Mariana sabia-o. Não adiantariam as palavras do pai. Ela mesma conhecia aquela dor. Os soluços de Simão, tão iguais aos seus, que a própria havia reprimido. E os pensamentos que a assolaram, sobre a dor constantemente no seu peito, rapidamente se foram embora assim que as lágrimas foram limpas e o pão cortado.
– Menino Simão! Ora, ora!
Simão, estendido no chão com o ferimento da bala aberto, chorava baixinho. O quarto estava desarrumado. Entornou a tinta, rasgou papéis e tinha o lábio cortado. A mancha de sangue que aumentava no seu ombro mostrava o quanto o pobre rapaz, que pouco conhecia do amor a não ser das quiméricas cartas que a menina lhe mandava, desejava sair do corpo. Morrer ali, esvaindo-se, sentindo a vida escorrer-lhe, seria a saída perfeita do mundo que o derrotara.
– Ela vai – profere, com a voz rouca e presa pelo choro, por fim.
– Ó menino! Há-de haver uma maneira de impedir o pai dela a...
– Mestre João, Teresa desistiu! Desistiu de nós. Ela vai. Diz que não lhe espera muito mais tempo de vida, que está morrendo e que o Paraíso esperará por nós.
Mestre João da Cruz, espantado por tais palavras de uma menina que da vida só entendia de bordado e luxo, encolheu os ombros em sinal de resignação.
Mariana arrumou o fruto da revolta de Simão enquanto arrumava os seus pensamentos, também. Enquanto o fazia, reparou no casaco que este havia deixado na cadeira.
A medo, como se estivesse a fazer algo errado, pegou no casaco, deixou-se sentir o aroma que exalava. Algo quente e fresco ao mesmo tempo; era doce e masculino. Mariana chorou assim que a imagem de um futuro irreal ao lado de Simão lhe surgiu.

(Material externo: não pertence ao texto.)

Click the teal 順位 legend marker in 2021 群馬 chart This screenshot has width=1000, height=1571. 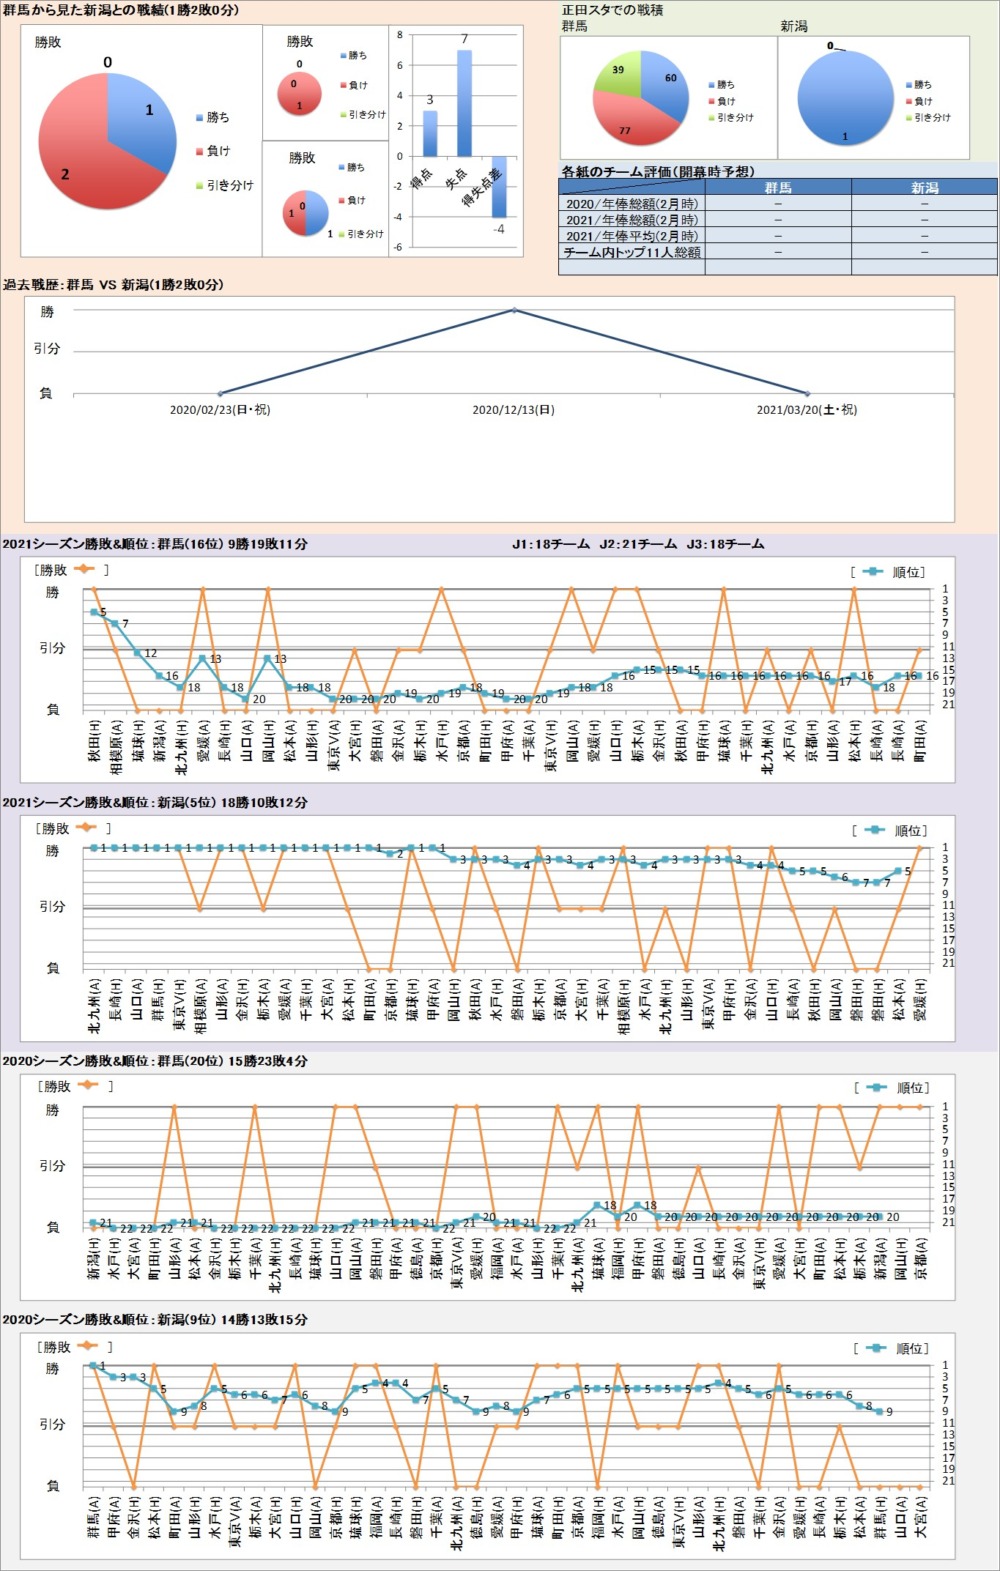873,571
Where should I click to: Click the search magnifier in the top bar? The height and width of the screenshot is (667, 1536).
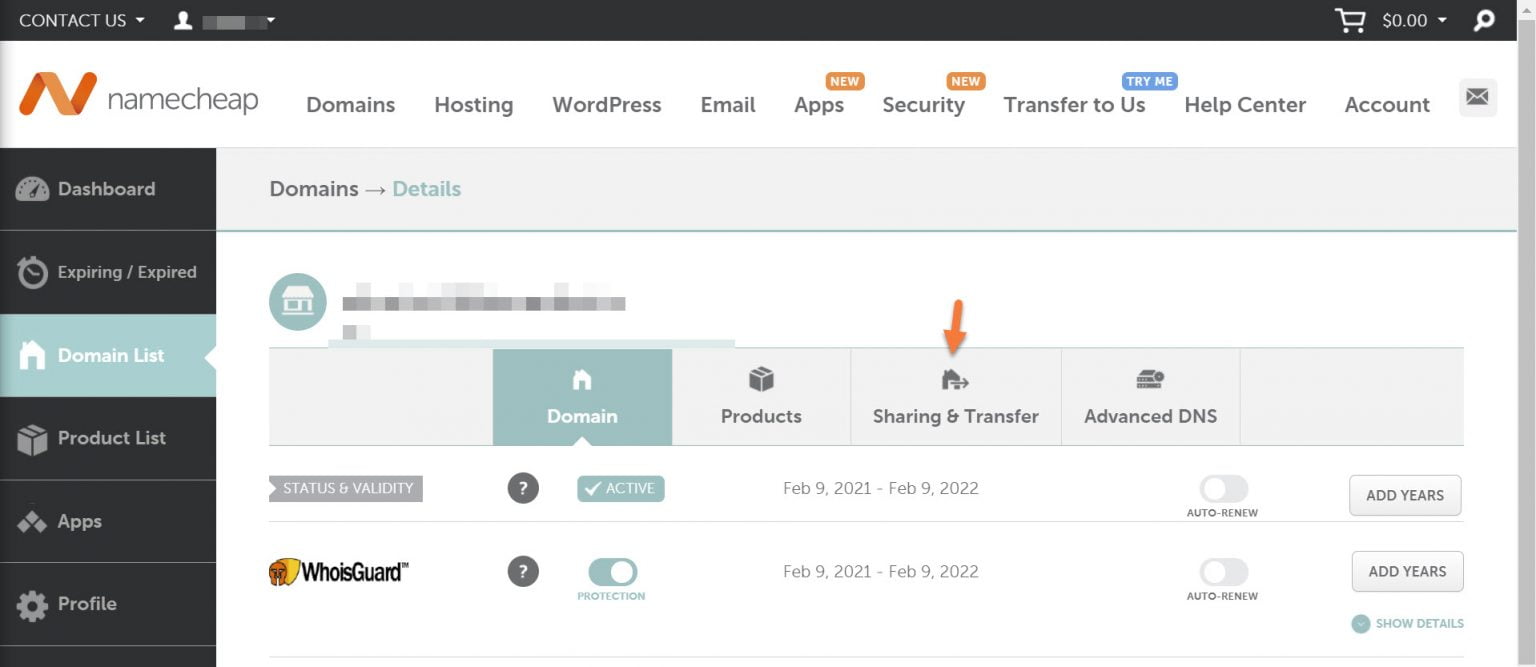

Mariana! Ó pobre e coitada rapariga! Tu amas! E muito! Farias tudo de novo para ajudar Simão. Não alterarias nada!
Simão entrou no quarto e rapidamente se acercou de Mariana.
– Desculpai-me, Mariana! É tudo culpa minha! Se nunca tivesse trazido para cima de vós as minhas desventuras, jamais sofrerias tanto.
– Não, Senhor Simão! Não digais isso! Amo-vos como a um irmão ou a um esposo. Vós sabeis!
– Mariana, Teresa não voltará. Foi o último adeus.
– O meu pai disse-me. Mas talvez tenha sido melhor assim… – sorriu timidamente, sem sequer se aperceber disso.
– Achais?
– Senhor Simão, a minha opinião não conta.